Xylella, la lotta si fa dura

xylella campi uliviIN EVIDENZA. Uno si chiama “Ponte”, l’altro “Xf – actors”; hanno l’imprimatur europeo che li sostiene con 14 milioni di euro (programma Horizon 2016-20), e mettono insieme attenzioni e collaborazioni di mezzo mondo. Sono i progetti principali con cui studiosi e imprese, Università e Stati, si cimentano con un nemico fino a circa quattro anni fa sconosciuto, almeno nel Vecchio continente: la Xylella fastidiosa, subspeCie Pauca. Entrambi i piani d’attacco al batterio da quarantena ed ai suoi vettori sono stati affidati al Consiglio nazionale delle ricerche, sede di Bari, esplicito riconoscimento del valore scientifico della struttura, messa a dura prova dall’ondata di contestazioni ambientaliste e persino finita in una inchiesta giudiziaria con tanto di sequestro dei computer (poi dissequestrati dopo poche ore).

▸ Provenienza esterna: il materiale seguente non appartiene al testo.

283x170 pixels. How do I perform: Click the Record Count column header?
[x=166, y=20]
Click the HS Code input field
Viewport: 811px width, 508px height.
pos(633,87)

Sono dell’Istituto per la protezione sostenibile delle piante (Cnr) i ricercatori Donato Boscia e Maria Saponari, nomi ormai noti a quanti seguono da vicino il gravissimo fenomeno del disseccamento degli ulivi che al suo sorgere – primavera 2013 – aveva fatto pensare ad altri aggressori tradizionali (lebbra dell’ulivo in particolare),“Ponte”, anagramma di “organismi infestanti che minacciano l’Europa” (Pest organisms threatening Europe), è un consorzio internazionale con 25 partner tra Istituto di ricerca e piccole e medie imprese del settore olivicolo, provenienti da 13 Stati europei e non: Francia, Spagna, Regno Unito, Austria, Finlandia, Olanda, Norvegia, Costa Rica, Israele, Serbia, Belgio, Germania.